N-glycolylneuraminic acid xenoantigen contamination of human embryonic and mesenchymal stem cells is substantially reversible.

Human embryonic and mesenchymal stem cell therapies may offer significant benefit to a large number of patients. Recently, however, human embryonic stem cell lines cultured on mouse feeder cells were reported to be contaminated by the xeno-carbohydrate N-glycolylneuraminic acid (Neu5Gc) and considered potentially unfit for human therapy.
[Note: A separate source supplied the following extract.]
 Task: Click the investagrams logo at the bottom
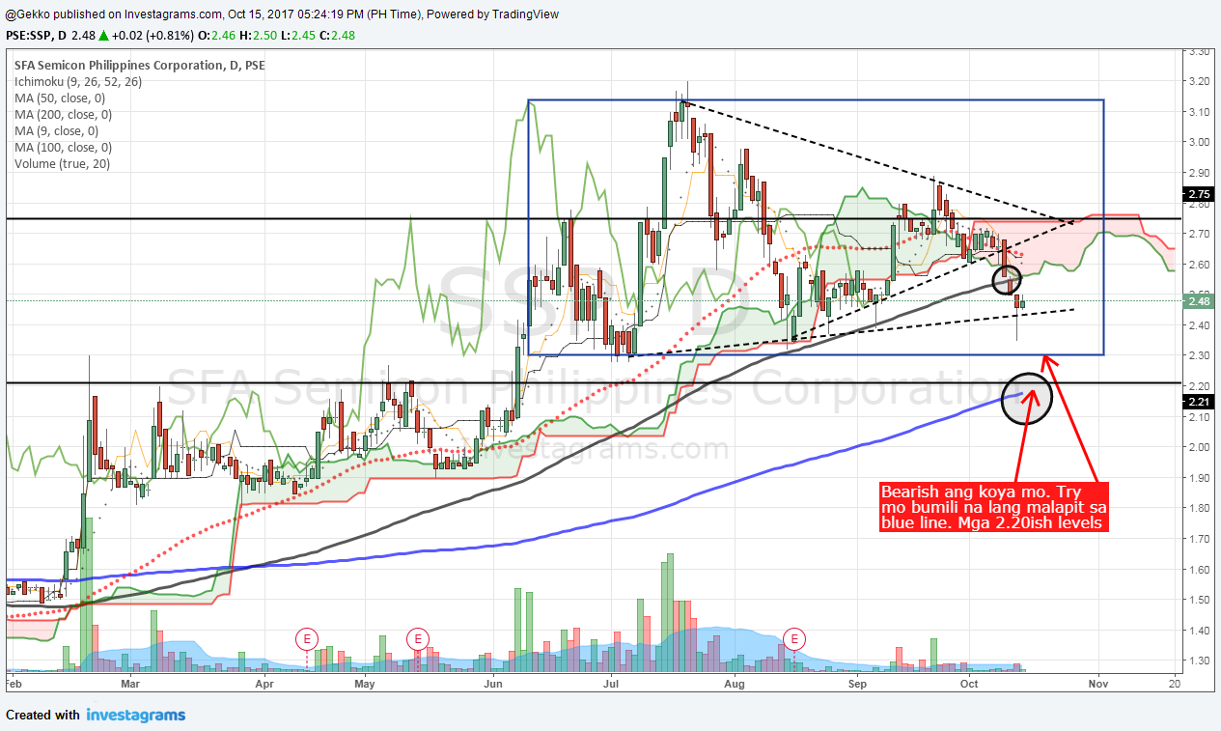click(x=135, y=715)
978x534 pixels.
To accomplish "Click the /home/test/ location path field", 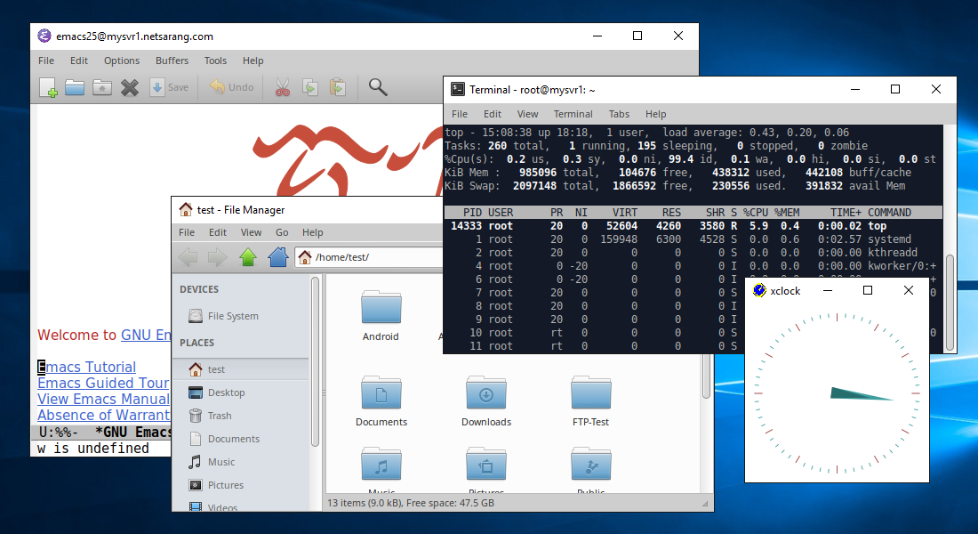I will [x=373, y=257].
To determine the extent of the problem of Neu5Gc contamination for the development of stem cell therapies, we investigated whether it also occurs in cells cultured on human feeder cells and in mesenchymal stem cells, what are the sources of contamination, and whether the contamination is reversible. We found that N-glycolylneuraminic acid was present in embryonic stem cells cultured on human feeder cells, correlating with the presence of Neu5Gc in components of the commercial serum replacement culture medium. Similar contamination occurred in mesenchymal stem cells cultured in the presence of fetal bovine serum. The results suggest that the Neu5Gc is present in both glycoprotein and lipid-linked glycans, as detected by mass spectrometric analysis and monoclonal antibody staining, respectively. Significantly, the contamination was largely reversible in the progeny of both cell types, suggesting that decontaminated cells may be derived from existing stem cell lines. Although major complications have not been reported in the clinical trials with mesenchymal stem cells exposed to fetal bovine serum, the immunogenic contamination may potentially be reflected in the viability and efficacy of the transplanted cells and thus bias the published results. Definition of safe culture conditions for stem cells is essential for future development of cellular therapies.